Vacuum Quenching

Vacuum Quenching

2023-09-03 19:15

1. Quenching principle:

Vacuum quenching refers to a heat treatment method that heats and maintains the workpiece to be processed in a vacuum state, and then rapidly cools it in high-pressure cooling gas to harden it. The operation process is usually as follows: put the workpiece into the furnace, evacuate, and start heating when the vacuum reaches 1-10-2Pa. It usually requires preheating to make the workpiece temperature the same as the temperature. When the solid solution temperature is reached, keep it warm. , after the heat preservation is completed, fill the furnace with inert gas at a pressure of 2-10 bar, and use a fan to circulate the cooling gas between the workpiece and the heat exchanger to meet the requirement of rapid cooling from the solid solution temperature, thereby achieving the hardening of the workpiece being processed. Since vacuum high-pressure gas quenching has the advantages of high cooling rate, no surface oxidation or carbonization, good quenching uniformity, small deformation of the workpiece, high production efficiency, low cost, and no environmental pollution, its application is increasing day by day and it has developed quite rapidly. It has become the most eye-catching vacuum heat treatment technology at home and abroad.

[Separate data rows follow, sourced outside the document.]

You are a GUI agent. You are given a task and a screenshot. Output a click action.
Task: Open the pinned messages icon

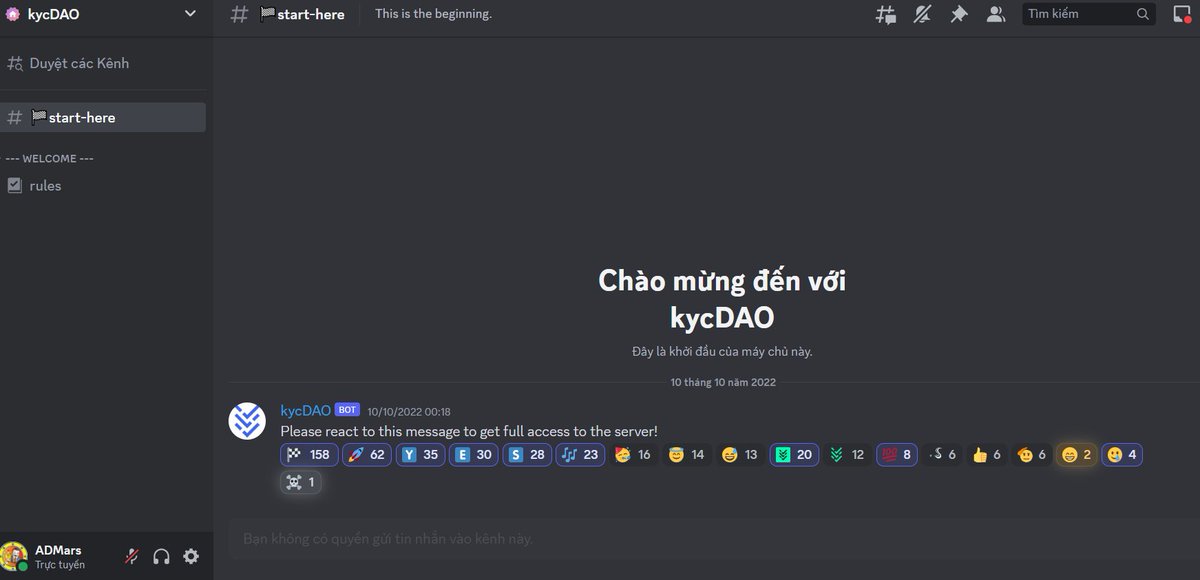959,13
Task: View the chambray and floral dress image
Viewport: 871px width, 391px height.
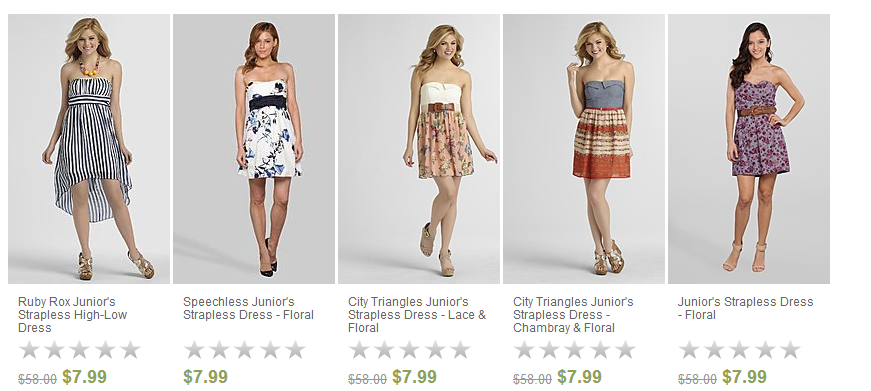Action: (584, 149)
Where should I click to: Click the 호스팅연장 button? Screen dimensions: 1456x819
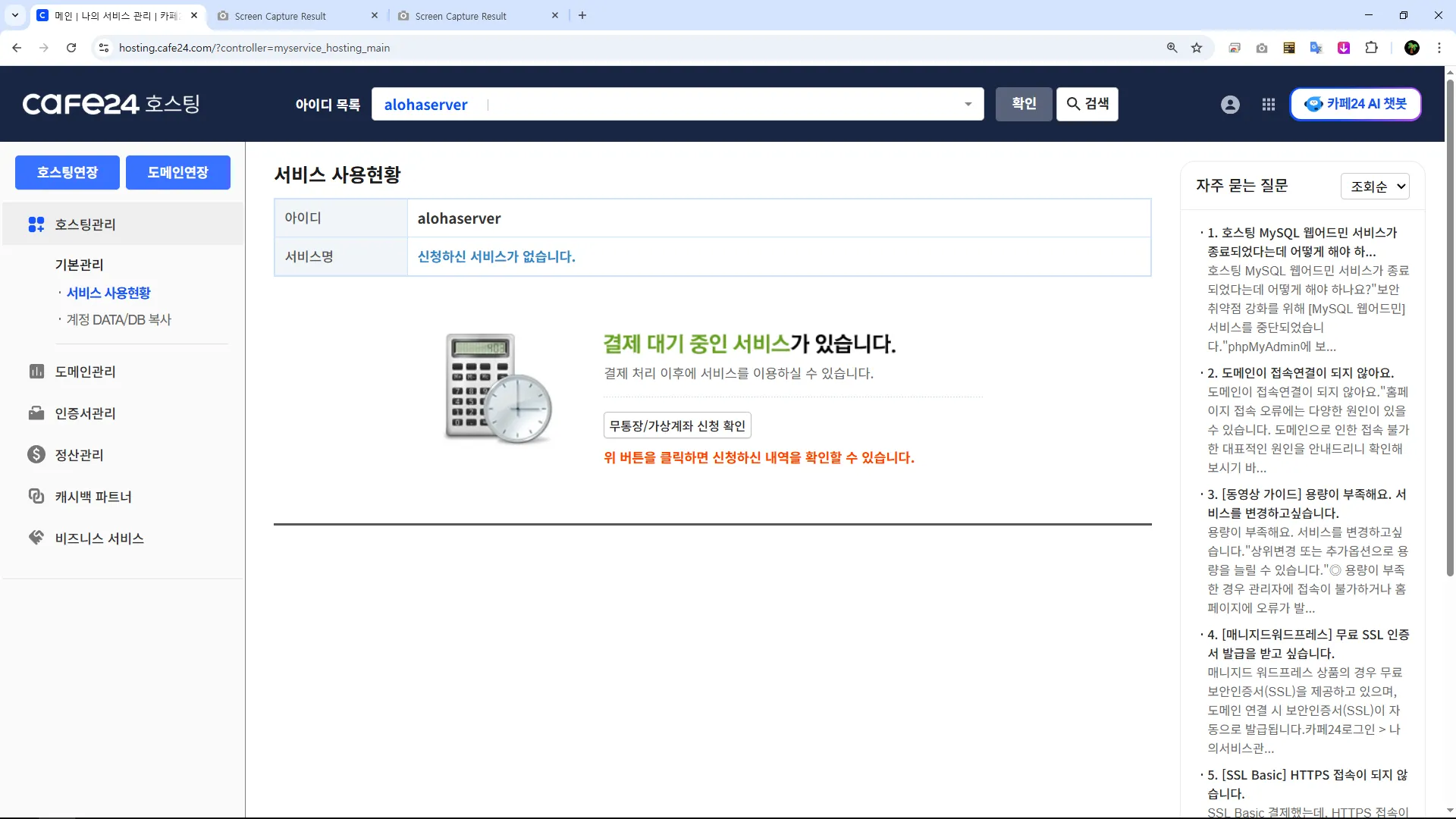click(67, 173)
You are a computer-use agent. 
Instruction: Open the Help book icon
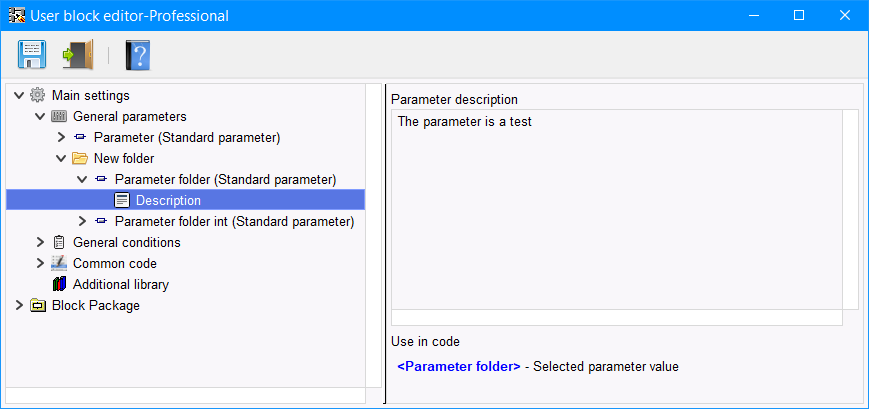[x=137, y=55]
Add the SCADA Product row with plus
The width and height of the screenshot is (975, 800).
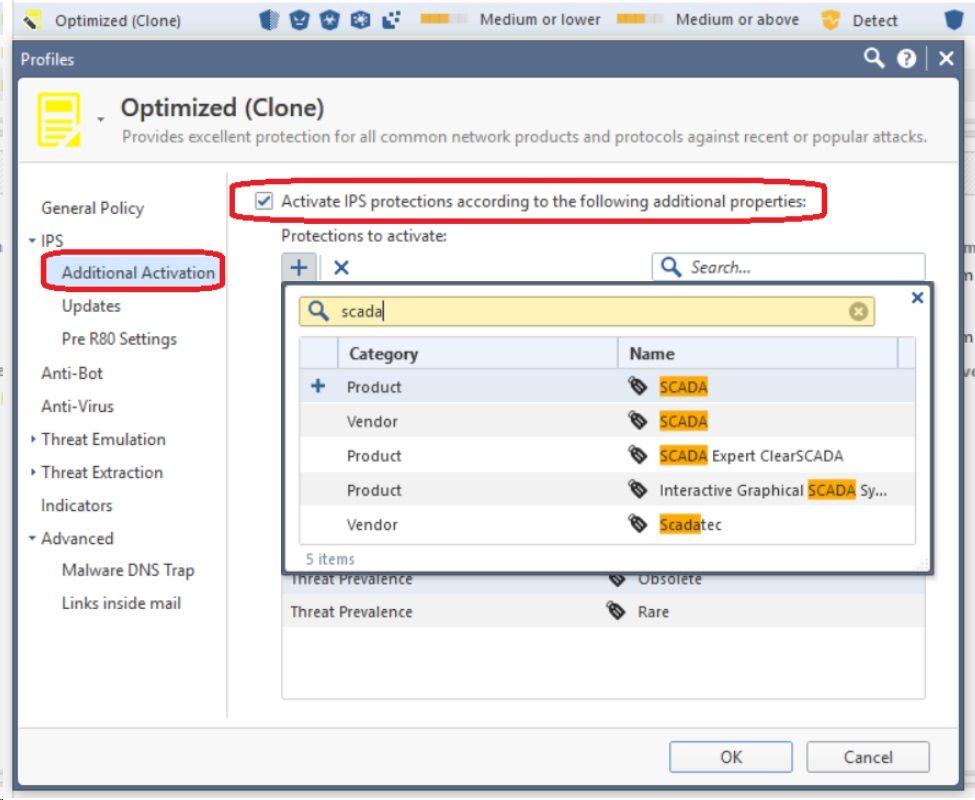[x=318, y=387]
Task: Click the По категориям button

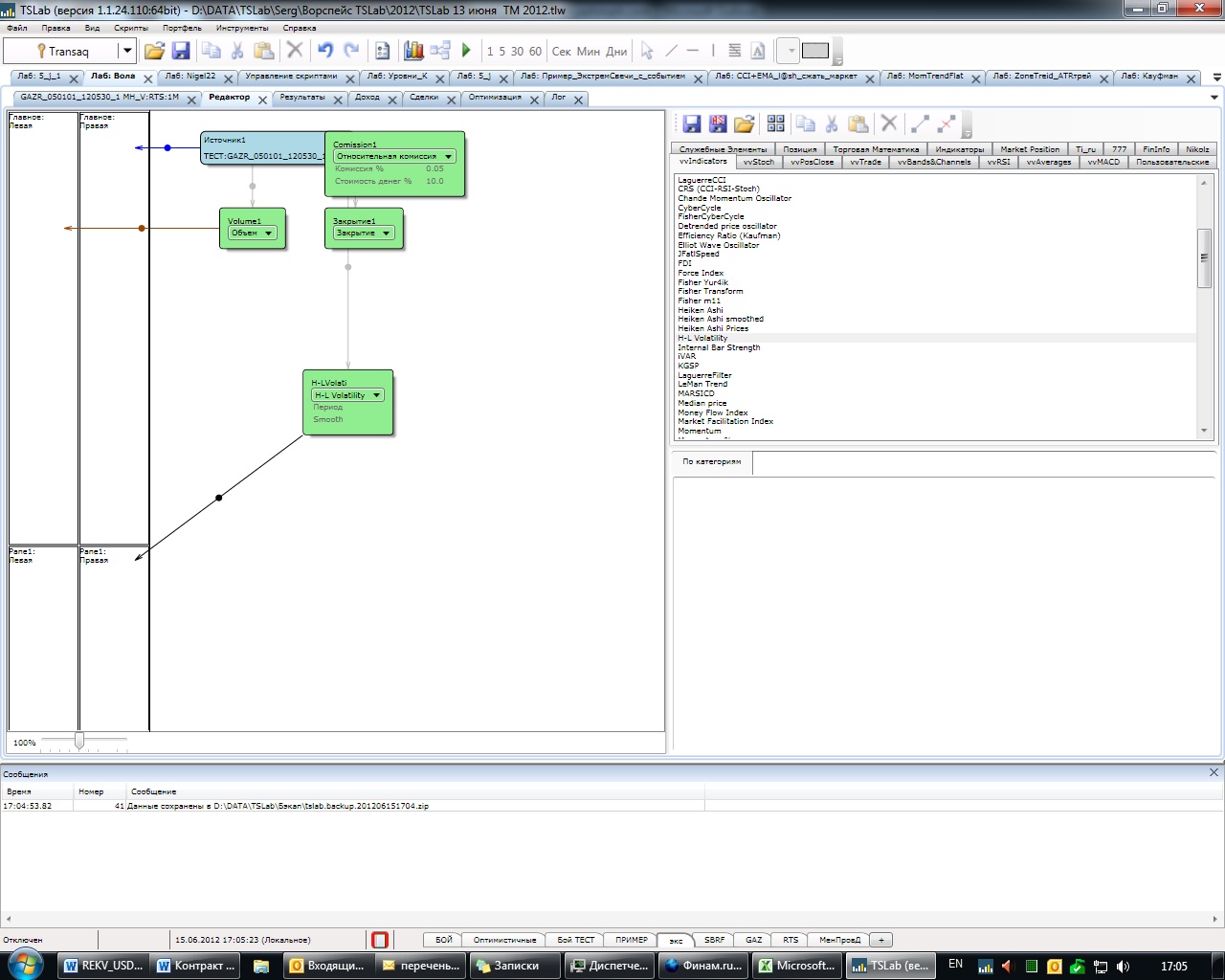Action: (711, 461)
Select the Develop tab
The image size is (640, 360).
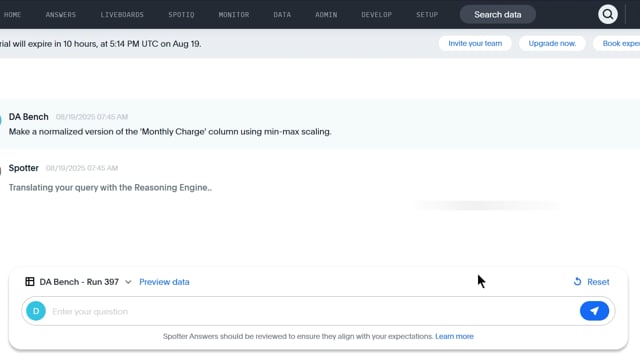coord(376,15)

2. Quenching characteristics

The best effect of vacuum gas quenching is to obtain the best mechanical properties of the treated parts, which requires both high cooling rate and good cooling properties. A low cooling rate can ensure the hardness of the processed parts, and good cooling uniformity can ensure minimal deformation. Since the vacuum heat treatment of metals and alloys is carried out under negative pressure, it is easy to obtain treatment effects that are difficult to obtain in general atmosphere heat treatment, so that the workpiece has excellent performance.

(1) No oxidation and no decarburization.

(2) Surface purification effect, the surface brightness of the workpiece is good.

(3) Less deformation during heat treatment.

(4) Improve service life.

3. Main application

Mainly used for tools, molds, cutting tools and mechanical parts with relatively high technical requirements and complex shapes. The materials processed include W18Cr4V, W6Mo5Cr4VZ, Cr12, Cr12MOV, gCrsi, CrWMn, 3CrZWS, GCr15, 40Cr, 9Cr13, 3Cr13, 50CrV, 60512, 17-4PH, 15-7MOPH, ICr13NigTs, QBeZ and other materials. At the same time, machined or welded aluminum alloys, titanium alloys, etc. with complex shapes and high dimensional accuracy requirements also have the advantage of maintaining dimensional stability that other heat treatments cannot match.